++++ Extracted text ++++
As a high school teacher, my first attempts at teaching about matrices were not successful. I tried to sell them as a way to solve systems of linear equations with three or more unknowns. This was a highly technical approach to something my students were not particularly interested in. It was not a hit, and I dropped it.
Some years later, I found a way to introduce matrices that really worked well. This is what I’ll share in today’s post, but first, I need to tell you about some prerequisites.
Geometric Transformations
My approach to matrices is based on geometric transformations. Students need to be familiar with the isometries of the plane (translation, rotation, reflection), as well as dilation. According to the Common Core State Standards, these should be introduced in middle school and/or in the high school geometry curriculum. I share some materials for that purpose on my Transformational Geometry page.
Complex Numbers
In Algebra 2, I introduced complex numbers as numbers that could be represented by points on the plane (or vectors joining the origin to those points), just like real numbers can be represented by points on a line. Complex numbers could be referred to by their Cartesian coordinates, or their polar coordinates. (Converting between these representations offered a chance for a quick review of basic trigonometry.)
To add complex numbers, we just added their x coordinates, and their y coordinates. This works like vector addition, and is readily accepted by the students. On the other hand, they are initially baffled by the definition of multiplication: using the polar coordinates, multiply the r’s and add the θ’s.
One consequence of this definition is that the square of the complex number (1, 90°) is (1, 180°), which is the real number -1. In other words, this number is a square root of -1. It deserves a special name, i, and we have i2 = -1. This leads to the a + bi notation.
++++ Information shown ++++
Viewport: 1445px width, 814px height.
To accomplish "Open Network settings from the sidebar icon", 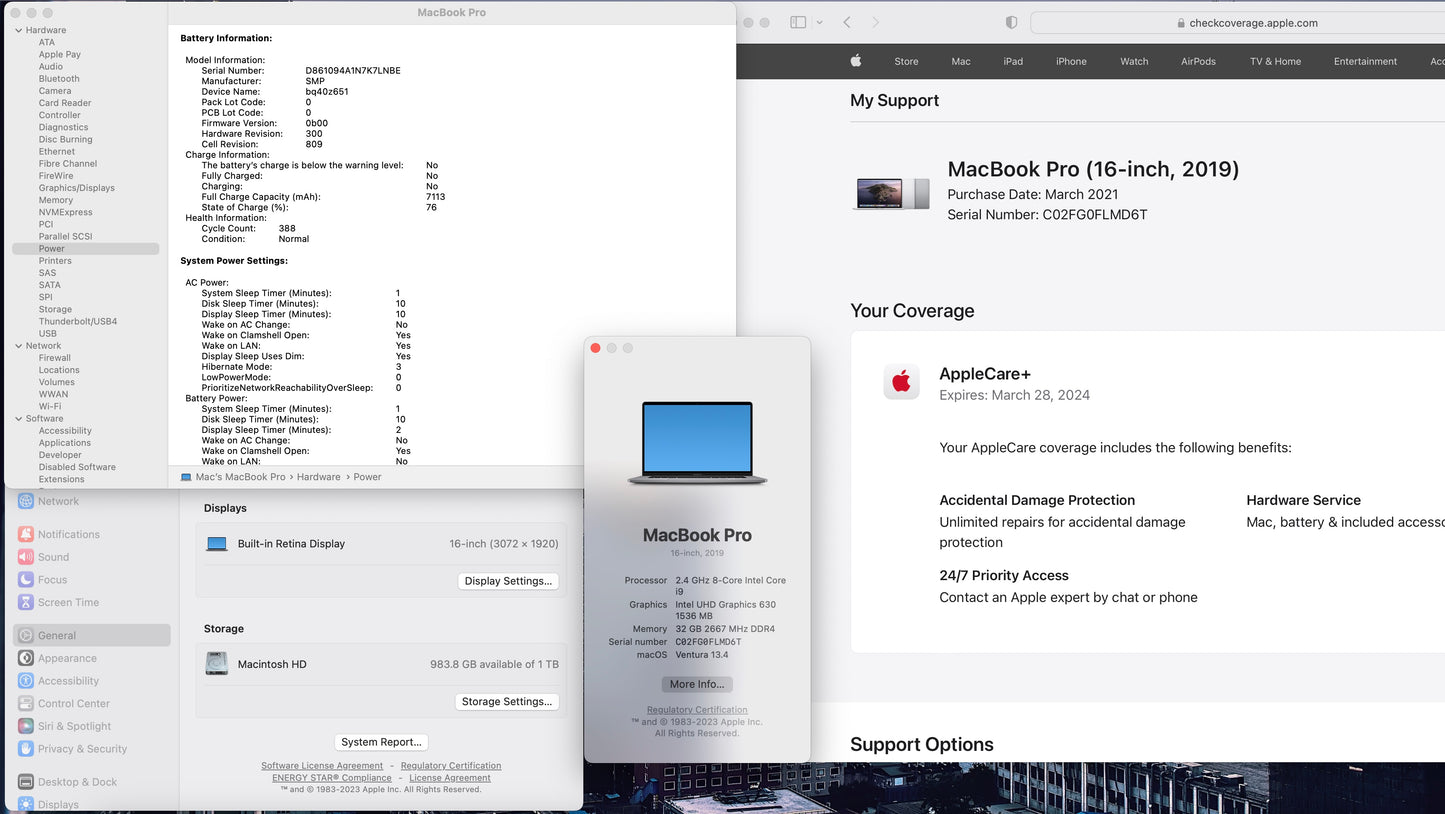I will tap(25, 501).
++++
- Given instruction 1: In the post on teaching matrices, what rule defines the multiplication of complex numbers?
- Given instruction 2: Say whether each statement agrees with the post on teaching matrices, answering yes or no and quoting the deciding words: (a) The writer's first attempt presented matrices as a way to solve systems of linear equations with three or more unknowns. (b) Students readily accept the definition of complex-number multiplication. (c) The Common Core State Standards place the geometric transformations in elementary school.

- Full response 1: Using the polar coordinates, multiply the r’s and add the θ’s.

- Full response 2:
(a) Yes: "I tried to sell them as a way to solve systems of linear equations with three or more unknowns."
(b) No: "they are initially baffled by the definition of multiplication"
(c) No: "these should be introduced in middle school and/or in the high school geometry curriculum"